The broader dynamic is that hardware scarcity imposed by export controls created an engineering pressure that open-weight Chinese labs responded to with architectural efficiency. MoE was not invented for this purpose, Google published the Mixture of Experts paper in 2017 and used it in Switch Transformer, but the aggressive deployment of MoE at the 30-35B weight class for local inference is a more recent development, and one that is yielding real quality results.
Where Frontier Models Still Lead
The pelican result should be read precisely, not broadly. Frontier models like Opus 4.7 retain meaningful advantages on tasks that depend on long-horizon coherence: agentic workflows involving dozens of sequential tool calls, complex multi-file code refactors with many interdependencies, extended reasoning chains over large context windows, and tasks requiring broad factual grounding across diverse domains.
Claude Opus 4.7, released in April 2026, specifically improved extended thinking efficiency and multi-step tool-call coherence compared to Opus 4.6. Its 200,000-token context window and the improvements to error recovery in long agentic sessions represent capabilities that a locally running 35B model cannot match in the same way. For tasks that require sustained coherent reasoning across very long contexts, the scale difference still shows.
What has changed is the threshold below which local models are the better choice. SVG generation, structured document creation, code explanation, short-horizon reasoning, and many text transformation tasks now sit below that threshold. The pelican test is useful precisely because it sits at a point where you would not have expected a laptop model to win as recently as a year ago.
The practical implication for developers is that the decision of “local vs. cloud” is increasingly task-specific rather than a blanket quality tier.
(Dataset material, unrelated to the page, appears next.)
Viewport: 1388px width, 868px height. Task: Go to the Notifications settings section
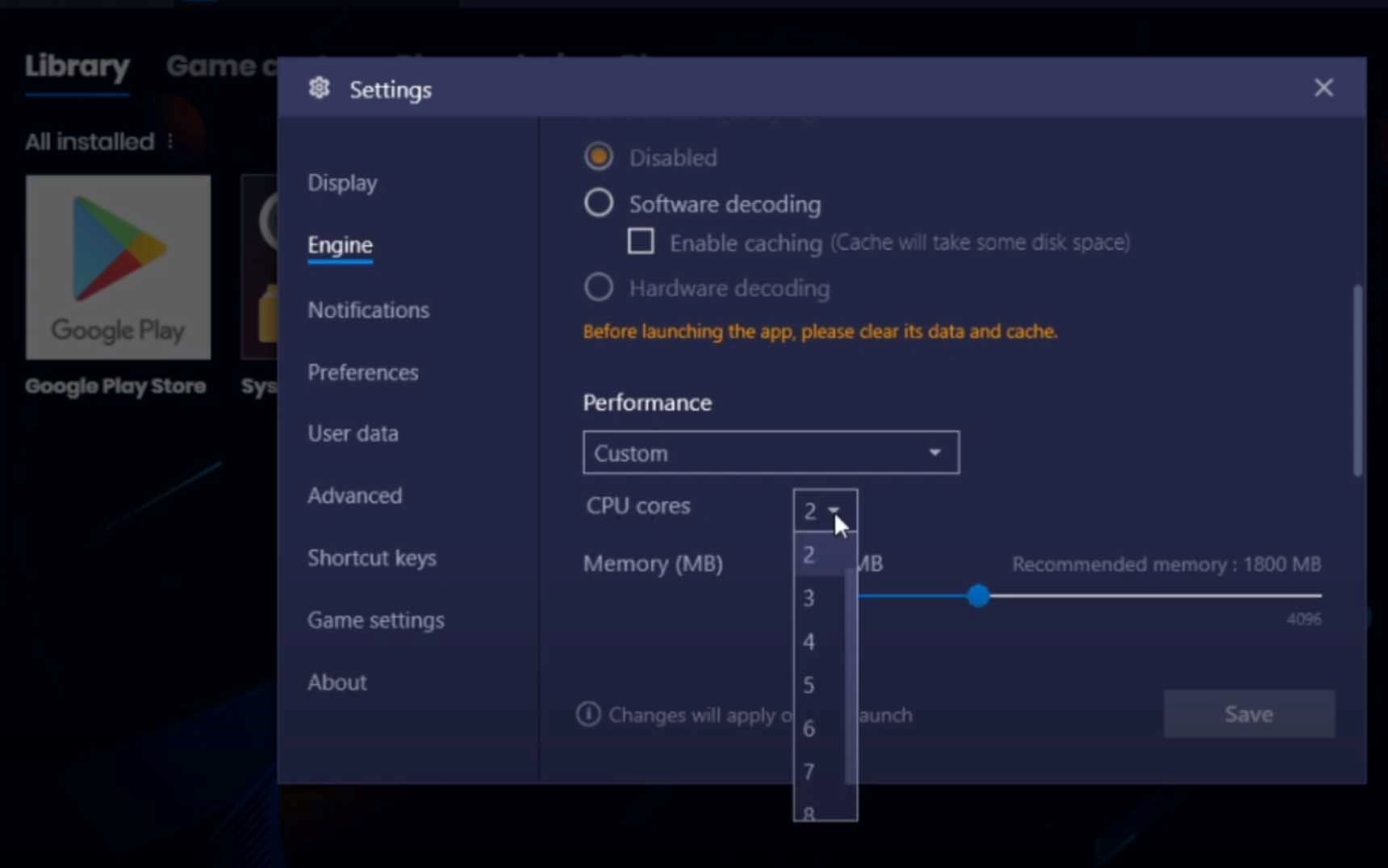368,310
Running Qwen3.6-35B-A3B locally for structured generation tasks that fit its strengths, while routing to a frontier model for extended agentic sessions or tasks requiring deep factual grounding, is a reasonable architecture. The tooling to support this, via Ollama, mlx-lm, or Willison’s llm CLI, is mature enough to make it straightforward.
The pelican drawing is a small result. It is also a clear signal that the line between “local” and “frontier” is no longer a fixed quality boundary; it is a moving and increasingly task-dependent threshold, and it is moving faster than most people expected.